Cihuelo ha denunciado que la concesión otorga a Mémora el uso exclusivo del tanatorio, cerrando las puertas a unas 30 funerarias familiares de Zaragoza, lo que, según ella, elimina la competencia y eleva los costos en momentos de gran vulnerabilidad para las familias. La concejal ha destacado que este cambio de modelo ha llevado a un aumento «desproporcionado» de los precios de los servicios funerarios, con incrementos que alcanzan hasta el 192% en el uso de salas de despedida y más del 200% en otros servicios básicos. Este encarecimiento estaría dejando obsoletas muchas pólizas de seguros funerarios, obligando a familias y pequeñas empresas a asumir costos inesperados.
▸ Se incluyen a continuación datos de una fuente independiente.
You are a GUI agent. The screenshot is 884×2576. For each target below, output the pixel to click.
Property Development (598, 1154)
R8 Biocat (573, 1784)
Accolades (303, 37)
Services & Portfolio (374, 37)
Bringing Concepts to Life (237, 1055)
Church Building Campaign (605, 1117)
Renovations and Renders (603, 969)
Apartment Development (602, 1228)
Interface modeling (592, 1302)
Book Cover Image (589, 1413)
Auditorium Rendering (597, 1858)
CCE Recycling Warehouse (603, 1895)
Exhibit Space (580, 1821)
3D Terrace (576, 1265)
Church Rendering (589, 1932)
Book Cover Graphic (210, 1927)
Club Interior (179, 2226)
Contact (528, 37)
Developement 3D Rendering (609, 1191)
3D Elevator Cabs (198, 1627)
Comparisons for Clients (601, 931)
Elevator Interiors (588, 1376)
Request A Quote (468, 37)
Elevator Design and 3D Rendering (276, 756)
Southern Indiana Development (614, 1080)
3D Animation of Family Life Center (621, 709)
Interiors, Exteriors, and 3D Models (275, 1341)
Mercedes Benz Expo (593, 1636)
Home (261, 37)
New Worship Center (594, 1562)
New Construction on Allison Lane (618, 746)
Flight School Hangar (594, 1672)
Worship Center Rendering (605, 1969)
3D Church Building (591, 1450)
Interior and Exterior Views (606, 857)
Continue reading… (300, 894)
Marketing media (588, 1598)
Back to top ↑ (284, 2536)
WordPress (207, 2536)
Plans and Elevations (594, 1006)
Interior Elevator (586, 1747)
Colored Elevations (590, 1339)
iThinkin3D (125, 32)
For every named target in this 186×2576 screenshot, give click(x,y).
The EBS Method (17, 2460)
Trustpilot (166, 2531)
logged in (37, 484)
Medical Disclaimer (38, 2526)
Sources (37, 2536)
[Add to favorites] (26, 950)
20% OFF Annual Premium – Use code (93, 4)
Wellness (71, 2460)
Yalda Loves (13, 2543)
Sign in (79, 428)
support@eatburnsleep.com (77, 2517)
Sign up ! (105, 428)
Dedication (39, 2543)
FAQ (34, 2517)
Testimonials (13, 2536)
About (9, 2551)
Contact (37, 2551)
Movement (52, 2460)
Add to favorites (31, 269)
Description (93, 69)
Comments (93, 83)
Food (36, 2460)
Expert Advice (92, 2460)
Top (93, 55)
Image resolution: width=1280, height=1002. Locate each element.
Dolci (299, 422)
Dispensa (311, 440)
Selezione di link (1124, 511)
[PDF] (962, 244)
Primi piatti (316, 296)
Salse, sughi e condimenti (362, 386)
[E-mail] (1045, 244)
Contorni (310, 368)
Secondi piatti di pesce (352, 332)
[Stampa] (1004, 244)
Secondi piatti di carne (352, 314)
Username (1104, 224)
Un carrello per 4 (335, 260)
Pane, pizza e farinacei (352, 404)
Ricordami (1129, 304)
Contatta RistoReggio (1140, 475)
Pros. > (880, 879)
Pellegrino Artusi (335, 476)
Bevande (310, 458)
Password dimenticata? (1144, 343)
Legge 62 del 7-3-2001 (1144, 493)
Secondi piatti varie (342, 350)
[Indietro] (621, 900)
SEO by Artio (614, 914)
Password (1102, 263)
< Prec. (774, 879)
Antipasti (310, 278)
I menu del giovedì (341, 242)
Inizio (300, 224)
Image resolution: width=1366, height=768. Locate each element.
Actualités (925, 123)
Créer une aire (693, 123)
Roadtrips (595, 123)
El PSOE no considera que sea un conflicto entre empresas privadas, y ha exigido al Gobierno de Natalia Chueca que garantice el acceso de otras funerarias al tanatorio municipal, establezca controles de precios y restituya el carácter público del servicio. «El PP ha entregado el duelo a un oligopolio», ha afirmado Cihuelo, subrayando el riesgo que la concesión supone para la viabilidad de las funerarias locales.
Por su parte, el portavoz del Gobierno de Zaragoza, Víctor Serrano, ha acusado al PSOE de incoherencia y de propagar bulos en medio de una campaña electoral. Serrano ha explicado que el nuevo contrato fue resultado de una actualización necesaria del tanatorio, un proceso que había sido demandado por todos los grupos municipales. Este nuevo acuerdo ha generado un ingreso inicial de 6,5 millones de euros para la ciudad, además de un canon anual del 10% sobre los ingresos de la concesionaria y la ejecución de mejoras valoradas en 7,7 millones de euros. Serrano también ha asegurado que la concesión afecta únicamente al tanatorio y no a la gestión del cementerio, la cual sigue siendo municipal.
En cuanto a las tarifas, Serrano ha señalado que estas son parte de una relación entre empresas privadas, sobre la cual el Ayuntamiento tiene limitado control, aunque ha prometido mantener una vigilancia activa. Finalmente, ha acusado al PSOE de tener «nula memoria», recordando que en el pasado los socialistas habían solicitado la actualización del contrato ahora criticado.